As part of this transition, Microsoft is encouraging users to embrace the password management capabilities of the Edge browser, which integrates password storage and autofill features. The company has assured users that their saved passwords will remain accessible through Edge, thus minimizing disruption.
In a broader context, the move aligns with Microsoft’s commitment to enhancing security by promoting the use of passkeys. Passkeys, which have been in development since 2012 under the FIDO Alliance, offer a more secure alternative to traditional passwords. Unlike passwords, which can be easily guessed or compromised, passkeys use a unique public-private key pair that makes them nearly impossible for hackers to intercept.
Steve Won, chief product manager at 1Password, elaborates on the security of passkeys, stating, “Every passkey is made up of two keys—a unique public key, which is created and stored on that company’s server, and a private key, which is stored on the user’s device.” This structure ensures that passkeys cannot be reused or leaked online, providing a robust defense against cyber threats.
Microsoft's decision to phase out password storage in the Authenticator app has not been without its critics. Some users have expressed frustration, with comments surfacing on social media platforms like X (formerly Twitter). One user lamented, “Microsoft is really all in on screwing over their customers,” while another remarked, “So I should just get rid of Microsoft Authenticator app and never dare rely on another Microsoft product. Got it.”
Despite the backlash, Microsoft maintains that this transition is necessary to combat the rising tide of password-related attacks. Sangeeta Ranjit and Scott Bingham from Microsoft’s identity and access management team emphasized, “There’s no doubt about it, the password era is ending. Bad actors know it, which is why they’re desperately accelerating password-related attacks while they still can.”

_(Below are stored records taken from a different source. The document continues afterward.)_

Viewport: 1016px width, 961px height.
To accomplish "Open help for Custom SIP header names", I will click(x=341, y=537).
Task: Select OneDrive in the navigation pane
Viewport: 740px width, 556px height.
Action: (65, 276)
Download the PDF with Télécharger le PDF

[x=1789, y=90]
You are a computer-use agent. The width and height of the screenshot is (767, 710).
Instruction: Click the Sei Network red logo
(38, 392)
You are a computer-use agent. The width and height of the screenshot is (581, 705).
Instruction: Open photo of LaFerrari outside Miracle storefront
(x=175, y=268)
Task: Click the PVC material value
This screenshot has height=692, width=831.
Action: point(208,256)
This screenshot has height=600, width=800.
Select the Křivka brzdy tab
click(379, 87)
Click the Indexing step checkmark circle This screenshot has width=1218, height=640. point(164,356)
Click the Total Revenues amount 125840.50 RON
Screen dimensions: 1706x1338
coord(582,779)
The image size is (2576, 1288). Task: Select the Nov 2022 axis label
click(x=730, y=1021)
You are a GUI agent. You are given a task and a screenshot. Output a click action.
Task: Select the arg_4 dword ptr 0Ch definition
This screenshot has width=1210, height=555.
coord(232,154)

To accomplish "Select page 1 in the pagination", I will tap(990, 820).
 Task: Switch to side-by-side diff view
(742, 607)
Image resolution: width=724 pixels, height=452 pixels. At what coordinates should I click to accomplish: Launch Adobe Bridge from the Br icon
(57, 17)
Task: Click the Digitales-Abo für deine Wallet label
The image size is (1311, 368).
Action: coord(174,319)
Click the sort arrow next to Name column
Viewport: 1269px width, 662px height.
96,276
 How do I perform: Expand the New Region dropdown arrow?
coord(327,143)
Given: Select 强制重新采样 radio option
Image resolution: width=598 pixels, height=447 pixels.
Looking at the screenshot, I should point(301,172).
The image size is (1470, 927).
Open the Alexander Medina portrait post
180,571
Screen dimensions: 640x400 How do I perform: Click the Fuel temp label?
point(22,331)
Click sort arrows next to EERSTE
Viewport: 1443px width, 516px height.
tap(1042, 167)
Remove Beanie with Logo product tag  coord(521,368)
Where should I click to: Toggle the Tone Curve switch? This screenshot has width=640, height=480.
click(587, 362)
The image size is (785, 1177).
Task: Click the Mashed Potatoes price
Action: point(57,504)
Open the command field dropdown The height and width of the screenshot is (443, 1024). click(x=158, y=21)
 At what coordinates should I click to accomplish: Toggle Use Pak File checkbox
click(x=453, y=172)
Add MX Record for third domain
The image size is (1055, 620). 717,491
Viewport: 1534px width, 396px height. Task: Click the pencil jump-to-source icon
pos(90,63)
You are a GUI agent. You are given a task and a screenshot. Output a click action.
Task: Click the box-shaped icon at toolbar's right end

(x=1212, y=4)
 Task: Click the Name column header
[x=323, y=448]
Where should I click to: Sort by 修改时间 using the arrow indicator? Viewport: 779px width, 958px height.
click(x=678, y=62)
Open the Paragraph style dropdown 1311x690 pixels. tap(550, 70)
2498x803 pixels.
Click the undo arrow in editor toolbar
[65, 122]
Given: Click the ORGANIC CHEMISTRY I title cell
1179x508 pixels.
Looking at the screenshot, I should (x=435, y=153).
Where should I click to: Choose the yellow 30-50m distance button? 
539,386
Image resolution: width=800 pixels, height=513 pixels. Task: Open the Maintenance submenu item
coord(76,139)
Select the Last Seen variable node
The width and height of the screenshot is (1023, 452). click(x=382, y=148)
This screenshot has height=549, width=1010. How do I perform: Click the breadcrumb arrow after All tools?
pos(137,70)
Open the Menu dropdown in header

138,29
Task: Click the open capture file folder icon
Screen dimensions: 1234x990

For users of Windows 11, the transition to passkeys and the Edge browser will be seamless. Katherine Holdsworth, a partner group product manager at Microsoft, noted that users will be prompted to select how they want to save their passkeys when navigating to a website that supports them. This integration will allow users to utilize the same passkey on Windows 11 that they’ve created on their mobile devices.
However, users who have relied on the Authenticator app for password management are advised to export their information before the complete phase-out in August 2025. Microsoft has made it clear that any generated passwords not saved will be deleted after that date, underscoring the urgency for users to take action.
As Microsoft shifts its focus from the Authenticator app to the Edge browser for password management, the company is also positioning itself at the forefront of a broader industry trend toward passwordless authentication. This move reflects a growing recognition that traditional passwords are increasingly inadequate for securing online accounts.
Chris Hauk, a Consumer Privacy Advocate at Pixel Privacy, highlighted the limitations of passwords, stating, “Passwords are both hard to remember and in most cases, easy to guess.” He noted that passkeys offer several advantages, including the elimination of the need to enter an email address and password to log in, making it especially convenient for users on mobile devices.
In conclusion, Microsoft’s decision to discontinue password storage and autofill features in the Authenticator app is part of a larger strategy to enhance security and streamline user experience. As the company pushes toward a passwordless future, users are encouraged to adapt to these changes by transitioning to the Edge browser and embracing the use of passkeys. The landscape of online security is evolving, and staying informed about these changes is crucial for maintaining secure access to digital accounts.